Records to use.
══════════
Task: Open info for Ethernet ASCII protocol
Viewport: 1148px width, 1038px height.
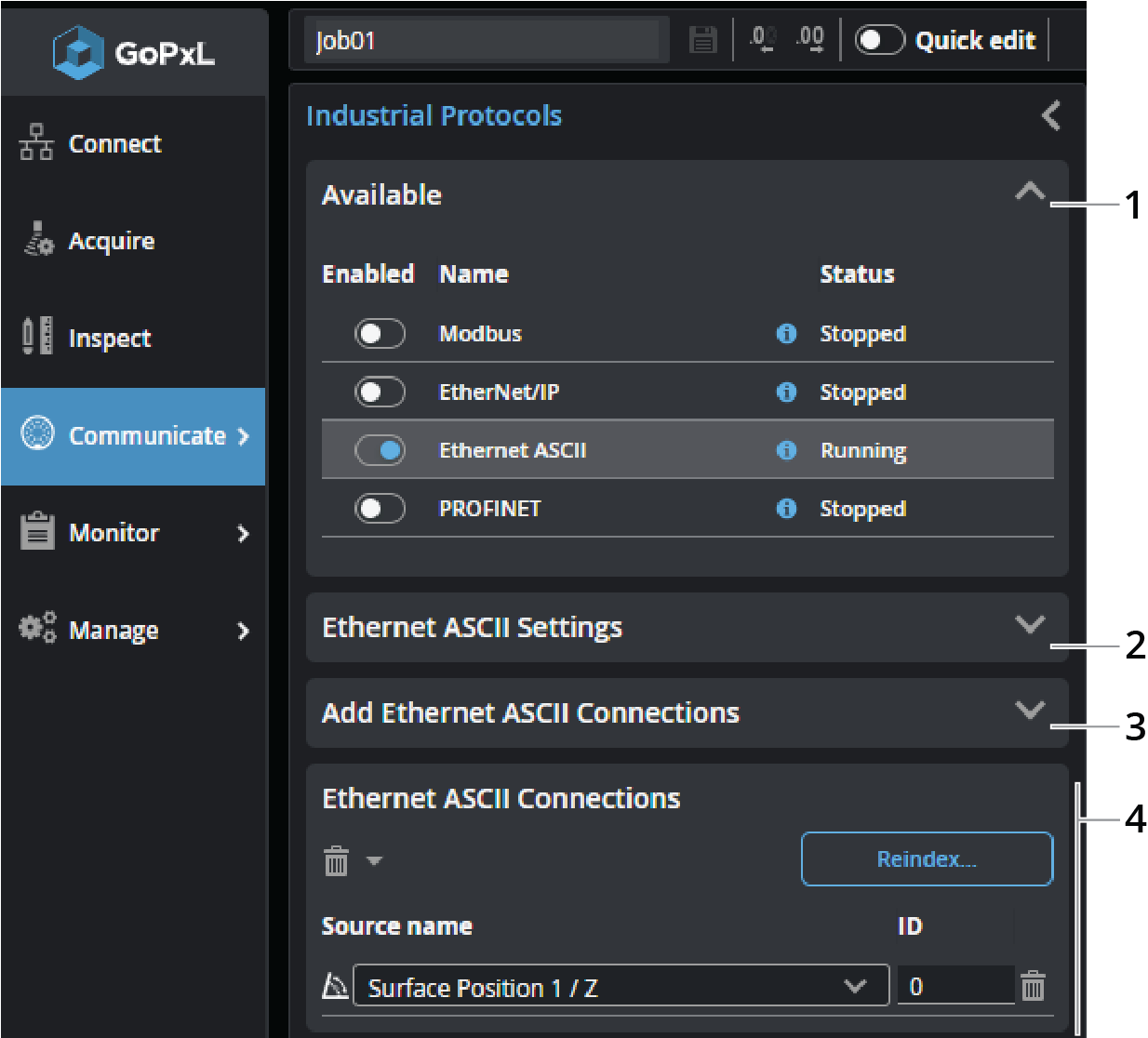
══════════
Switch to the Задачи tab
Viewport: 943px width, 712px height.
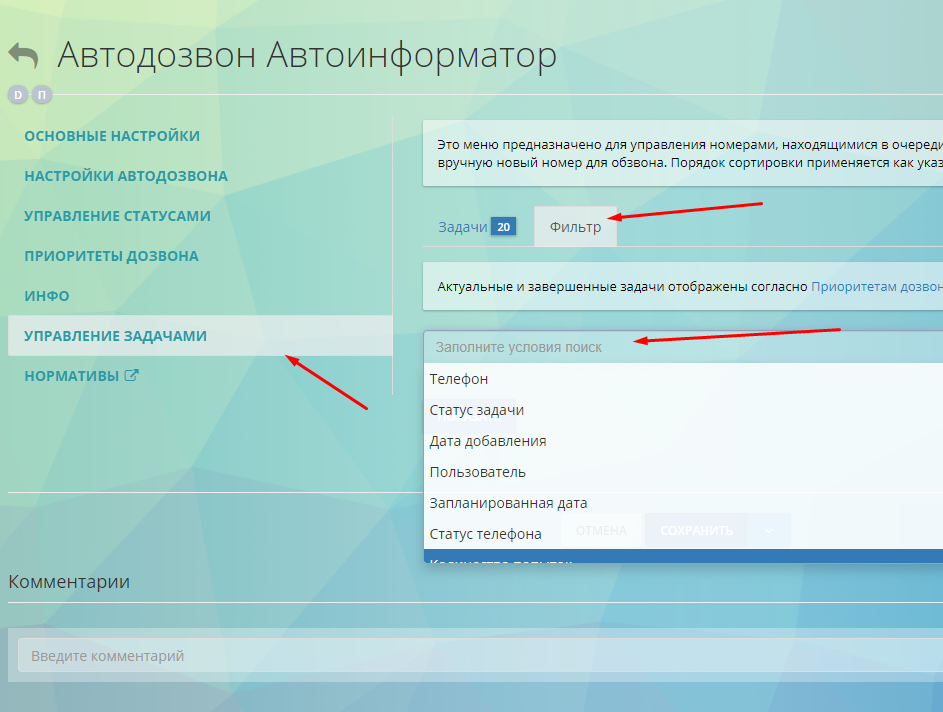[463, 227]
══════════
Exercise aim. Beginning with the line containing "Task: Open info for Ethernet ASCII protocol" in the material above, copy every line exactly until you have copied the line containing "Viewport: 1148px width, 1038px height.".

Response area.
Task: Open info for Ethernet ASCII protocol
Viewport: 1148px width, 1038px height.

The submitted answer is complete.